Autonomy gets predictive.

  • XPeng says X-Mind moves autonomy beyond reactive perception by using prediction and visual reasoning.
  • XPeng says X-Mind beat X-Foresight's long-tail prediction accuracy by 12.7 percentage points.
  • Its World Model is aimed at autonomous-driving safety, not a confirmed New Zealand launch.

Chinese EV makers are increasingly framing autonomous driving as a prediction problem, not just a perception problem.

XPeng used the CVPR 2026 Workshop on Foundation Model Deployment for Embodied Intelligence in Denver to outline the technical roadmap for its AI World Model. The presentation was given by Xianming Liu, Head of XPeng Group's General Intelligence Center.

XPeng P7 context image

What XPeng says X-Mind changes

At the centre of that roadmap is X-Mind, a technical framework XPeng describes as combining a predictive World Model with visual Chain-of-Thought for vehicle-side agents.

In plain terms, the company is trying to make its vehicle systems reason further ahead, rather than only reacting to what sensors identify in the moment.

XPeng says traditional perception-to-action autonomous-driving systems are reactive. Its argument is that a higher-performance World Model needs proactive reasoning, controllable generation and long-horizon forecasting, particularly when dealing with unusual or high-risk road situations.
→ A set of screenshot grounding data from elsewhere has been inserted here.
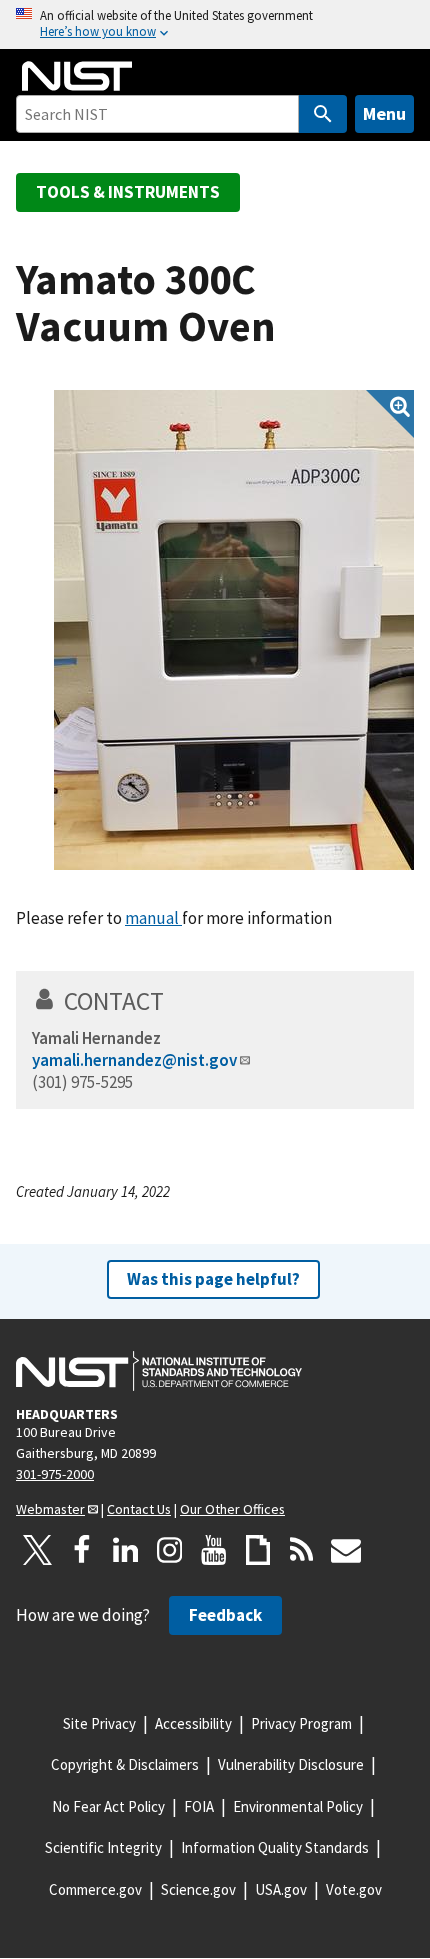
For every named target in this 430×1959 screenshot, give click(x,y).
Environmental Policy (298, 1806)
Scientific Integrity (103, 1847)
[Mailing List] (346, 1550)
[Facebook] (82, 1550)
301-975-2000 (55, 1474)
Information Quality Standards (275, 1847)
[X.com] (38, 1550)
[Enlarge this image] (234, 630)
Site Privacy (99, 1723)
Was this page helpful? (213, 1279)
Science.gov (198, 1889)
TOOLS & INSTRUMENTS (128, 192)
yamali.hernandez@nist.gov (134, 1060)
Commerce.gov (95, 1889)
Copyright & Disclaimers (125, 1764)
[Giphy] (258, 1550)
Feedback (225, 1615)
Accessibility (193, 1723)
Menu (384, 113)
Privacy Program (301, 1723)
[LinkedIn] (126, 1550)
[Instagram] (170, 1550)
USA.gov (281, 1889)
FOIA (199, 1806)
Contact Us (139, 1509)
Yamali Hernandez (96, 1038)
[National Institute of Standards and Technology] (159, 1371)
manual (153, 918)
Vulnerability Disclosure (291, 1764)
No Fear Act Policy (108, 1806)
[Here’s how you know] (215, 24)
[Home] (77, 76)
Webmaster (50, 1509)
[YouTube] (214, 1550)
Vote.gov (354, 1889)
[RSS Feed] (302, 1550)
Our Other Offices (232, 1509)
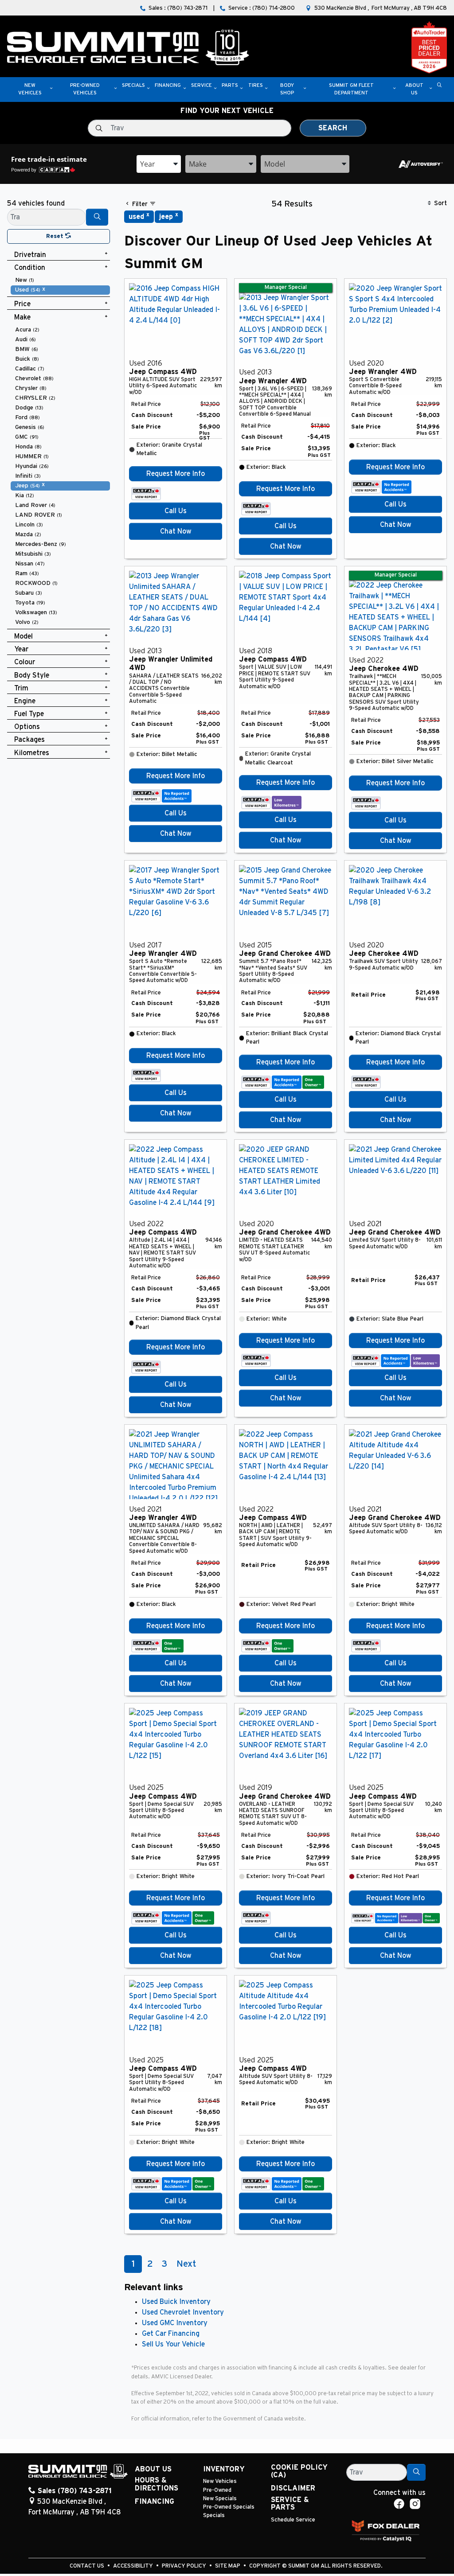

XPeng X-Mind technical visual

The company claims X-Mind improved prediction accuracy in long-tail scenarios by 12.7 percentage points compared with its X-Foresight system. XPeng also says the framework can infer high-risk zones, vehicle intentions, pedestrian movements and hazards blocked from direct view.

That matters because the competitive edge in autonomous driving may increasingly come from how well a system anticipates what could happen next, not just how accurately it labels what is already visible.

There's no broader launch announcement attached to X-Mind. For now, XPeng is positioning the framework as part of its broader autonomous-driving safety technology, and as another sign that Chinese EV makers are turning advanced driver assistance into a model-prediction race.